Statistics. Individual experiments were performed in at least triplicate. Data are expressed as means ± SEM and were compared using the Mann-Whitney U test. A P value of less than 0.05 was considered to be statistically significant.
The authors thank Peter A. Campochiaro and Sean F. Hackett for the human RPE cells; Tomoko Yoshida for her excellent technical support; Yoshio Miki for gene analysis; and Misaki Sekiguchi and Yukio Matsuda for technical assistance.
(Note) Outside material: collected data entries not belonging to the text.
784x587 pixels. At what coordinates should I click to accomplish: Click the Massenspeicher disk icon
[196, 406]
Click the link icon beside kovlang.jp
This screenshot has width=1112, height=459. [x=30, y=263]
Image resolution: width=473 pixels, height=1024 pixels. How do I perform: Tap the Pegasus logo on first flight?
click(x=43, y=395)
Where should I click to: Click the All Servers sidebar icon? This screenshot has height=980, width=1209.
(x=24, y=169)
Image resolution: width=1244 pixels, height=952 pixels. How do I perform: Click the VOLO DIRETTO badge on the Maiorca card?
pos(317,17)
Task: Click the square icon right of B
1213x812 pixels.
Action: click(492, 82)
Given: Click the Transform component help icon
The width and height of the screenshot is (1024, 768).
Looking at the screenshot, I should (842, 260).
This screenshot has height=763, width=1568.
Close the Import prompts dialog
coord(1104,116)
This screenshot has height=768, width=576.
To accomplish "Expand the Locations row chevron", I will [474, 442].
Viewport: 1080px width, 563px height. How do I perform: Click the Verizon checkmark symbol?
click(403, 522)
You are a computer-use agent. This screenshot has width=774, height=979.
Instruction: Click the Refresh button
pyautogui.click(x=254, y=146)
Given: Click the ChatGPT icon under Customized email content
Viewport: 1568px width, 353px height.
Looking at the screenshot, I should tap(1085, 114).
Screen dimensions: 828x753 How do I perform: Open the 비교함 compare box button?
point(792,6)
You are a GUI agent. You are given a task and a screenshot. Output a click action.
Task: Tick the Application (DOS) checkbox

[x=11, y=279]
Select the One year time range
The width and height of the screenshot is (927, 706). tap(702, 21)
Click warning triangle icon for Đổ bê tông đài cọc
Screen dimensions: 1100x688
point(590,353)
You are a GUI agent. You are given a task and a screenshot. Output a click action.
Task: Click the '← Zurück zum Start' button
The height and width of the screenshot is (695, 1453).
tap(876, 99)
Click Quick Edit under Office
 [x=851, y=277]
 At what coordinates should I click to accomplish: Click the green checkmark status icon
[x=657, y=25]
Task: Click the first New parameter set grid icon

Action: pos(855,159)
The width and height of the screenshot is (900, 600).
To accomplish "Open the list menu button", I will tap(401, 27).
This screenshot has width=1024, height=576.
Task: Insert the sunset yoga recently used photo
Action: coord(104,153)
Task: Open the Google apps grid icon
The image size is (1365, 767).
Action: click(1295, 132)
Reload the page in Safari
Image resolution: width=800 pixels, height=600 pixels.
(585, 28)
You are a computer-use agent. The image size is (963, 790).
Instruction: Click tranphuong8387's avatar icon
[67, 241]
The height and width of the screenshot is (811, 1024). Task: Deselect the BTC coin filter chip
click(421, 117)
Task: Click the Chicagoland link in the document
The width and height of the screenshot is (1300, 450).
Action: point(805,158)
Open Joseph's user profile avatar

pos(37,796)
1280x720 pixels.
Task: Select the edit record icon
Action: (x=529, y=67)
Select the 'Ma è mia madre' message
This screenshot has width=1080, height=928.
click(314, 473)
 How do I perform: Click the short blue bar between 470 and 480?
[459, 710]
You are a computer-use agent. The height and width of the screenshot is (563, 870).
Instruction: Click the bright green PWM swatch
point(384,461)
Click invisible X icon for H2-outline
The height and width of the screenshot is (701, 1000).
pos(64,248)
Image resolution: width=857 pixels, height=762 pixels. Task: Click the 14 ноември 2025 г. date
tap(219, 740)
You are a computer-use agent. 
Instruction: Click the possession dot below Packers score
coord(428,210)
We also thank Craig Gerard, Harvard Medical School, for providing neprilysin-knockout mice. This work was supported in part by research grants 14657483, 15390558, 16390495, 16390537, 14370555, and 17025046 and the 21st Century COE Program from the Japan Society for the Promotion of Science, Tokyo, Japan.
Nonstandard abbreviations used: Aβ, amyloid β; AD, Alzheimer disease; AMD, age-related macular degeneration; APP, amyloid precursor protein; CNV, choroidal neovascularization; CRALBP, cellular retinaldehyde-binding protein; DAB, diaminobenzidine-tetrahydrochloride; HUVEC, human umbilical vein endothelial cell; PEDF, pigment epithelium-derived factor; RPE, retinal pigment epithelium; TSA, tyramide signal amplification.
Conflict of interest: The authors have declared that no conflict of interest exists.